The Quiet Earth (1985)
Written by Bill Baer, Bruno Lawrence, and Sam Pillsbury
Directed by Geoff Murphy
The Last Man on Earth trope is a prevalent one in popular science fiction, being the fodder of the Twilight Zone multiple adaptations of Richard Matheson’s I Am Legend and even a Fox television series. There’s the old scary story “The last man on Earth sat alone in a room. There was a knock on the door.” This is the foundation on which The Quiet Earth is built, exploring what it would be like to exist as the last member of your species, knowing that with your end, so goes all memory of your civilizations.
On July 5th in New Zealand, Zac Hobson wakes up after a jarring vision of the sun and a red light surrounded in darkness. Hobson was part of an international science consortium called Project Flashlight experimenting with creating a global energy grid. As Hobson explores the city, he finds a total absence of life, human or animal. Over the next few weeks, Hobson goes through a series of psychological and emotional ups and downs, reveling in the total freedom of existence yet then breaking down at the thought of eternal solitude. He takes over a mansion to live the high life but then goes about trashing the place. Eventually, he settles into a lovely seaside home, regimenting his life and monitoring the planet’s physical nature with a networked computer, hoping to determine what is going on. And then the metaphorical knock on the door happens.
I was surprised at the light moments provided despite such a heavy topic. The story is changed drastically from the novel it’s based upon, which is much darker than the film. The picture does a great job of spending moments exploring Hobson’s mindset going through the realization of what life will be like in this new empty world. He does the sort of things we all would likely do in such a situation. No manufactured product is unavailable to him, but these things lose their luster very quickly. Hobson also is forced to grapple with his own role in making this happen as well as pondering if everyone is gone or that it has simply been shunted into another universe.
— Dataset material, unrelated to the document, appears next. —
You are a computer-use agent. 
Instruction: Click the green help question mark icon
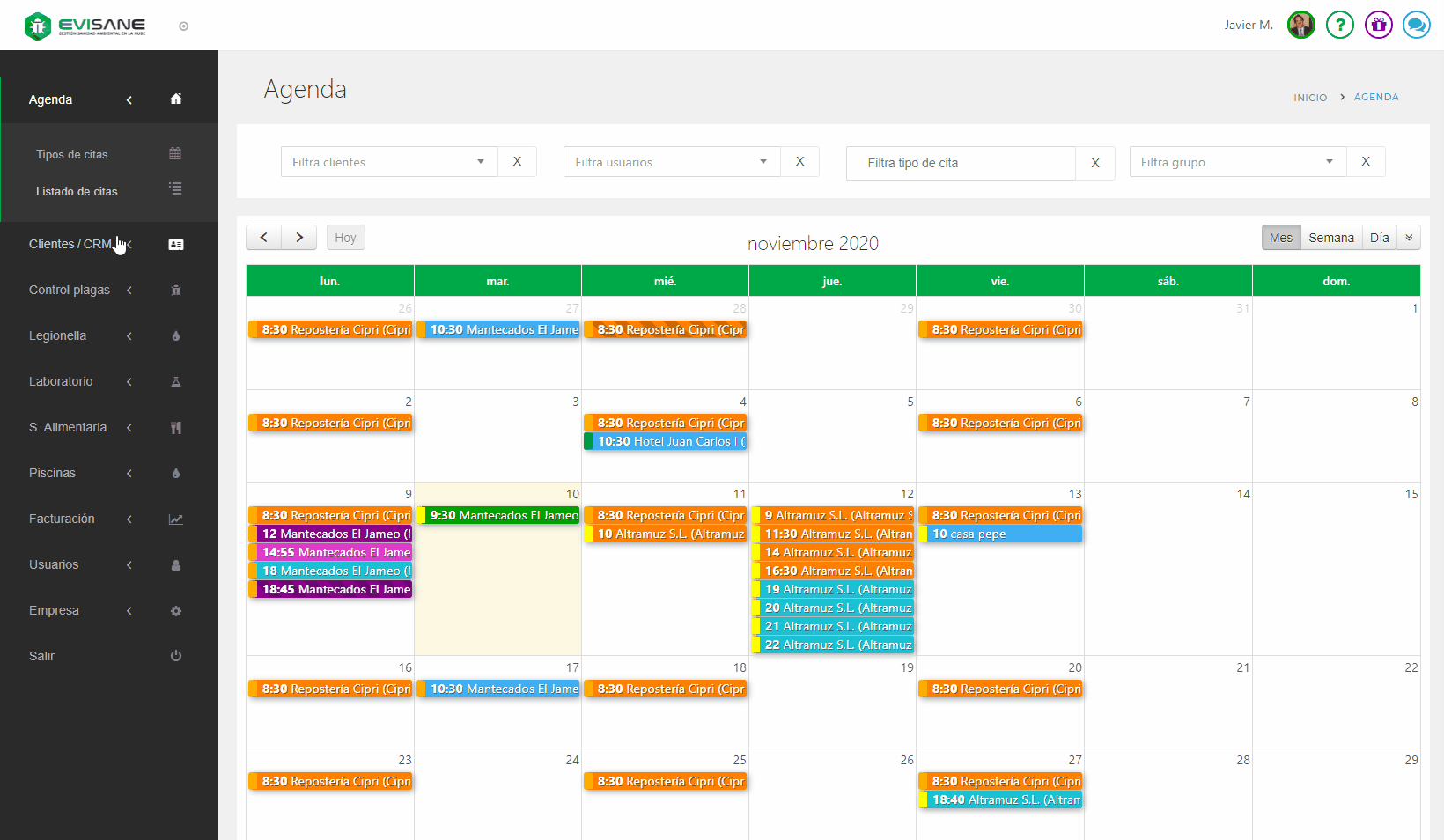(1339, 25)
In the second half of the film, Hobson learns he isn’t entirely so alone, and that’s when the story turns darker. We start to see how quickly even the smallest group of humans turns on each other. Issues of sex, gender, and race manage to crop up even when those ideas seem the most absurd to continue being propagated. Mistrust and jealousy rear their heads, and it all seems to be downhill from there. If the movie’s conclusion feels abrupt and jarring, that’s because there really isn’t another way to with this story. The only reasonable path completely throws us for a loop and posits a whole host of new questions.
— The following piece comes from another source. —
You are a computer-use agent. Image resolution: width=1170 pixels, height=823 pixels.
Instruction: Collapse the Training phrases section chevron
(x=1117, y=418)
And that final scene. It has become something familiar even to a lot of people who have never seen the film. I had seen the ending for years popping up on YouTube, but this was my first time viewing the whole picture. It is a gorgeous piece of old fashioned matte painting, but it hints at a larger cycle happening. We begin to question where the beginning and the end of things really are, if they even exist. The less said about The Quiet Earth, the more enjoyable I think your viewing will be. It’s a piece of New Zealand cinema that reminds us of what great filmmakers have hailed from that country for decades.